- The Washington Times - Wednesday, September 17, 2008

HBO eyes Lincoln

With the success of “Adams,” HBO is developing another historic miniseries, “Manhunt,” a look at the assassination of Abraham Lincoln and the frantic 12-day hunt for his killer, John Wilkes Booth, Broadcastingcable.com reports.

The project reunites the network with the creative forces behind two of its former critical hit series — David Simon, who created “The Wire,” and Tom Fontana, creator of “Oz.” The two have not collaborated since Mr. Fontana turned Mr. Simon’s book “Homicide: A Year on the Killing Streets,” into the cop drama “Homicide: Life on the Street” for NBC.
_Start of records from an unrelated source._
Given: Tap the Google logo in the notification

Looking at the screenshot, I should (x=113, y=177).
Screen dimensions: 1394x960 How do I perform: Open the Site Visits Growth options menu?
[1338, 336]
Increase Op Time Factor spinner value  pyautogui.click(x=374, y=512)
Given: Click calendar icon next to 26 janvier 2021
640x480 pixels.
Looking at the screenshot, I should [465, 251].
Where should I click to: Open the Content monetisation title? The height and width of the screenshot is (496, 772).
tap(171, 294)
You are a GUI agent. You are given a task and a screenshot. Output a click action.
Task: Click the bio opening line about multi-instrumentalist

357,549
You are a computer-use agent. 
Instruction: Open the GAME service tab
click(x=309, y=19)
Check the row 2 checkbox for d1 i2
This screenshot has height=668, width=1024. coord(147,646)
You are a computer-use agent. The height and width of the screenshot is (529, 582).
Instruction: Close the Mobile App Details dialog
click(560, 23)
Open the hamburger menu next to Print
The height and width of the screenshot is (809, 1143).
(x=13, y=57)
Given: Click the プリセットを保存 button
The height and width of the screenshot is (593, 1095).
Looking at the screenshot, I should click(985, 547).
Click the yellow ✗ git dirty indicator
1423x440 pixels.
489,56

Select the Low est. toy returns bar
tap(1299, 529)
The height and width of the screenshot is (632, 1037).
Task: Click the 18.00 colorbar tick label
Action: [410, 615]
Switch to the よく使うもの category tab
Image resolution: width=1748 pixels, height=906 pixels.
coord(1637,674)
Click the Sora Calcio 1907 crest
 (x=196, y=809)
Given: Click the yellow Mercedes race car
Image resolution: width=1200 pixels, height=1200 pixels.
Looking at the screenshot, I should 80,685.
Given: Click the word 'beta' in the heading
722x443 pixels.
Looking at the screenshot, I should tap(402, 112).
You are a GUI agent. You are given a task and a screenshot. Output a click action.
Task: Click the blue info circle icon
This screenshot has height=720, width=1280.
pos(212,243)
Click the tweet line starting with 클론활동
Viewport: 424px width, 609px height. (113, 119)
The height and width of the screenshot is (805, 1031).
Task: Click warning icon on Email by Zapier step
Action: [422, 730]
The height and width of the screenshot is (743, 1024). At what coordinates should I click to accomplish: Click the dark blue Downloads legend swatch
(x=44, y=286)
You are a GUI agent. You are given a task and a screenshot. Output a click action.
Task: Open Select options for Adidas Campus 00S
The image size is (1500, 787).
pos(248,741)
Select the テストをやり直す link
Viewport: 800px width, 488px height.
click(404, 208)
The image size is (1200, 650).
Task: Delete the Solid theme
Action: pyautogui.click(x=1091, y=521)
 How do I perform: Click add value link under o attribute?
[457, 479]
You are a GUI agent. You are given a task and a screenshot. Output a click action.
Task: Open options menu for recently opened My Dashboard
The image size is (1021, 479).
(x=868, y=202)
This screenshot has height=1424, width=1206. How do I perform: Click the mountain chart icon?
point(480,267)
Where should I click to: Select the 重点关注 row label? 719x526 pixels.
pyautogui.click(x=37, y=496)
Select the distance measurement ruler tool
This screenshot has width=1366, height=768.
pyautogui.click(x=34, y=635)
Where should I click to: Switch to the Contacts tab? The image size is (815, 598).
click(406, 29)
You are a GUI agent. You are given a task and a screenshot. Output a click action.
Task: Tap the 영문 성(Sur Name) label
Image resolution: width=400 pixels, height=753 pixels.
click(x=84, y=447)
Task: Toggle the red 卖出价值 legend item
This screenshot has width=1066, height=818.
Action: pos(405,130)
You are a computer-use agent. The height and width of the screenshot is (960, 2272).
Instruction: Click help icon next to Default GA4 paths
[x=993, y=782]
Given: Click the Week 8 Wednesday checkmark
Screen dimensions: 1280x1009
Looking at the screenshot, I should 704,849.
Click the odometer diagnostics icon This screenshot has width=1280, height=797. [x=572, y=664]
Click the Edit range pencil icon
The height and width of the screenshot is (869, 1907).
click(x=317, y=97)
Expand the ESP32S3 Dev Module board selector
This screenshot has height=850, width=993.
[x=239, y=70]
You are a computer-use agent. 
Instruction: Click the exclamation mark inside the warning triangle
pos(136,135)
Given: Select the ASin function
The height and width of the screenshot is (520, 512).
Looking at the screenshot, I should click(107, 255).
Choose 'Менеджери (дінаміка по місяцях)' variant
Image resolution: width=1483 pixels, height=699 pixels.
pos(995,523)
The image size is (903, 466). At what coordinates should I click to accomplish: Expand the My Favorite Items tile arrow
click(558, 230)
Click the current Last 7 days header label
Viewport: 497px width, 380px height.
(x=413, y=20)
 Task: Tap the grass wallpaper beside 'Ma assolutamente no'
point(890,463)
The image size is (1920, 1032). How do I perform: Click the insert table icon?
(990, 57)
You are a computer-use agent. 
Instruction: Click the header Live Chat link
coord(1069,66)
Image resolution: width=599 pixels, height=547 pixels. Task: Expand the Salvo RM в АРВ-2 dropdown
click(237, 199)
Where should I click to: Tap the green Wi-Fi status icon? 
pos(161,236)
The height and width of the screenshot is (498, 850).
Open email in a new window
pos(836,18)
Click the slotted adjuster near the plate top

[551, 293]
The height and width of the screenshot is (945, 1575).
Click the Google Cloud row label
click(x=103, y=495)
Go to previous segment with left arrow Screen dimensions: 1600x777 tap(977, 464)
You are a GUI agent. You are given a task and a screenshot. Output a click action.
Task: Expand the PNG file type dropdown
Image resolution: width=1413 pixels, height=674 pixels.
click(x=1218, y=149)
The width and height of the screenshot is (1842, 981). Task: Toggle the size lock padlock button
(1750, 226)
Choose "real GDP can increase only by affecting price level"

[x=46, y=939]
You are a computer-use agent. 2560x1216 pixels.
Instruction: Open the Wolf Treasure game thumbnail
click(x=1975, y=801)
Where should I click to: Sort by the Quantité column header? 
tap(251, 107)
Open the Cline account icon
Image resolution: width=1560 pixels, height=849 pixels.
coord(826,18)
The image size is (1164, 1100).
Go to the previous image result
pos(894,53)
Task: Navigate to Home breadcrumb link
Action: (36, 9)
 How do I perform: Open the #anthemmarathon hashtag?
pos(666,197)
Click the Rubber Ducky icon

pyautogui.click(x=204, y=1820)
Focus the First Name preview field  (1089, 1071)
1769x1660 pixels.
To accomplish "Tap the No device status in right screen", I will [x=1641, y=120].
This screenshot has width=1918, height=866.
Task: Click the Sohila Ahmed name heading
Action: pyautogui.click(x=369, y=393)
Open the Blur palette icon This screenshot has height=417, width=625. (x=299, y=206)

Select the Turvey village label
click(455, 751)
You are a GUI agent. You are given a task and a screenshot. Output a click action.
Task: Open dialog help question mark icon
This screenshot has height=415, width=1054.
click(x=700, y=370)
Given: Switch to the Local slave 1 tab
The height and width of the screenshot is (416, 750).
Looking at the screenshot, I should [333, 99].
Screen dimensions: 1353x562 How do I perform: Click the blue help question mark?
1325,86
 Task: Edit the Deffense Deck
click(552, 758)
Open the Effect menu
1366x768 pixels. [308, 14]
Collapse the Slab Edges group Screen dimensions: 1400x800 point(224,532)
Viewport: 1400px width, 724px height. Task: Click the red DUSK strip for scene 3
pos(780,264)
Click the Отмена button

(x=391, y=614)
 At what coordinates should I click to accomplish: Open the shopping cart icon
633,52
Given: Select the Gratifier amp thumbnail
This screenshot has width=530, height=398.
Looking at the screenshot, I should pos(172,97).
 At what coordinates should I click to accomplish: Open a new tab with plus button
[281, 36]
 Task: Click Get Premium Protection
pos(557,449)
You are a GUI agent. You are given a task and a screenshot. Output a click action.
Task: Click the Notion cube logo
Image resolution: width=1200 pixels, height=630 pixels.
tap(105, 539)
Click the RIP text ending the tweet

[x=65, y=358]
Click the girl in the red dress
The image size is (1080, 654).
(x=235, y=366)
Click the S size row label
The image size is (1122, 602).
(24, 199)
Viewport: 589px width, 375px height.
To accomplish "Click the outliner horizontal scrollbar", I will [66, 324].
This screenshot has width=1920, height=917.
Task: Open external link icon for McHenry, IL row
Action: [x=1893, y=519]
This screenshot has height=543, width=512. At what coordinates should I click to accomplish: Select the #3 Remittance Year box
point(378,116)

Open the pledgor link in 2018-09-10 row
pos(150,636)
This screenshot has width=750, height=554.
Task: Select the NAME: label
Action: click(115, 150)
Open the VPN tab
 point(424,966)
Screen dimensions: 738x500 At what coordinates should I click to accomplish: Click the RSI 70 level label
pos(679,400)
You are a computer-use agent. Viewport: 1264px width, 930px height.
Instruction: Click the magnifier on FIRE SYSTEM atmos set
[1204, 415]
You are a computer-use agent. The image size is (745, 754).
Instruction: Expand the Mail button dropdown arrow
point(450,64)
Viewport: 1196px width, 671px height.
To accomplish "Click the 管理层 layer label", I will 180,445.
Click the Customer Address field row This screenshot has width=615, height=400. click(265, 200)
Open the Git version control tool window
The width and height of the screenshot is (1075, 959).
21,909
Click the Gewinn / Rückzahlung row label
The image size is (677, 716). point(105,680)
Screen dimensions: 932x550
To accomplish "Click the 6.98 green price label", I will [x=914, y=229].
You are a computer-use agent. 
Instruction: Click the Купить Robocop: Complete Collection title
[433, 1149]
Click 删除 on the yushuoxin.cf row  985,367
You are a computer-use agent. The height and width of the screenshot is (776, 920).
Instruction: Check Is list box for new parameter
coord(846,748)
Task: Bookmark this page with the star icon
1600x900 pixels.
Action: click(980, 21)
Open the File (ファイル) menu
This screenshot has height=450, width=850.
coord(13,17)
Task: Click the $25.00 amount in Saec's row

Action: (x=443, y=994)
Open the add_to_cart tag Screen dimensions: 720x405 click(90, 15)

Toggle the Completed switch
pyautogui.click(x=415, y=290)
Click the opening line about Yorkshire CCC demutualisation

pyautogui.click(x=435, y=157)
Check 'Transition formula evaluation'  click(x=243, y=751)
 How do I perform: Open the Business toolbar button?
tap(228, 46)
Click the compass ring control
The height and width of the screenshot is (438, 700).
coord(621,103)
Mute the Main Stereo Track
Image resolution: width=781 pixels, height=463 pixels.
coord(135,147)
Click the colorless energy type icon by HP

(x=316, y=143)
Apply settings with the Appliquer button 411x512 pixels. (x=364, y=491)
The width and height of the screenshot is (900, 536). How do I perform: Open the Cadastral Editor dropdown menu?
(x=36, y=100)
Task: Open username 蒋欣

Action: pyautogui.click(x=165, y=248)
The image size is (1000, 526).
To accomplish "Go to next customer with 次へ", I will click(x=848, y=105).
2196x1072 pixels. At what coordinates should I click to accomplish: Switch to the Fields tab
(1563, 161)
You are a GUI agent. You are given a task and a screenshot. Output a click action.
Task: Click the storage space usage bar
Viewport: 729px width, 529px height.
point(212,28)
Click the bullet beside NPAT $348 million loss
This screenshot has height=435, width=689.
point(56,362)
“Manhunt” is based on James L. Swanson’s best-seller. HBO Films optioned the title from Walden Media, which scooped up the book before it hit stores in 2006 with the intention of turning it into an action film.

According to Broadcastingcable.com, Mr. Simon and Mr. Fontana will explore the assassination not from Lincoln’s or Booth’s point of view, but through the eyes of the little-known players, Mr. Fontana said.

End of an era

Time to start the countdown clock on MTV’s countdown era: “Total Request Live” is slated to leave the air after 10 years, Associated Press reports.

Dave Sirulnick, executive producer of “TRL,” said Monday that the music-video countdown show will conclude in a two-hour special on a Saturday afternoon in November.

He stressed that the show wasn’t ending for good, but that now was the right time to give it a break after an unprecedented run on the cable music channel.

“TRL” premiered in September 1998 and became the splashy center of the teen pop music scene with Britney Spears, the Backstreet Boys, ‘N Sync and other acts. From its heyday into 2008, it has been a destination for musicians, movie stars and’ celebrities promoting their new music, movies and other projects.

A little ‘Tweet’ talk

Current TV is handing over feedback on the upcoming presidential debates to those who make up much of the network’s programming: its audience.

During the debates, the network, which is bent on viewer-created content, will broadcast Twitter messages — or “tweets” — from viewers. In close to real time, Current will display comments on the screen while Sen. John McCain and Sen. Barack Obama face off.

Comments will be filtered, but Current CEO Joel Hyatt says they will be filtered only to suit broadcast standards, AP reports.

The first presidential debate is planned for Sept. 26, with two more and a vice presidential debate to follow. Current, partnering with Twitter, will have a similar live stream on its Web site, Current.com.

Current TV — started in 2005 and co-founded by former Vice President Al Gore — devotes much of its programming to viewer-created short programs called “pods.” It won an Emmy last year for best interactive television service.

NBC scores again

According to Nielsen Media Research, the top five shows for the week of Sept. 8 through 14, along with their networks and viewerships were: 1) “Sunday Night Football” (Pittsburgh at Cleveland), NBC, 17.83 million viewers; 2) “Sunday Night NFL Pre-Kick,” NBC, 13.56 million; 3) “60 Minutes,” CBS, 12.54 million; 4) “Saturday Night Football” (Ohio State at USC), ABC, 11.94 million; 5) “America’s Got Talent” (Wednesday), NBC, 11.70 million.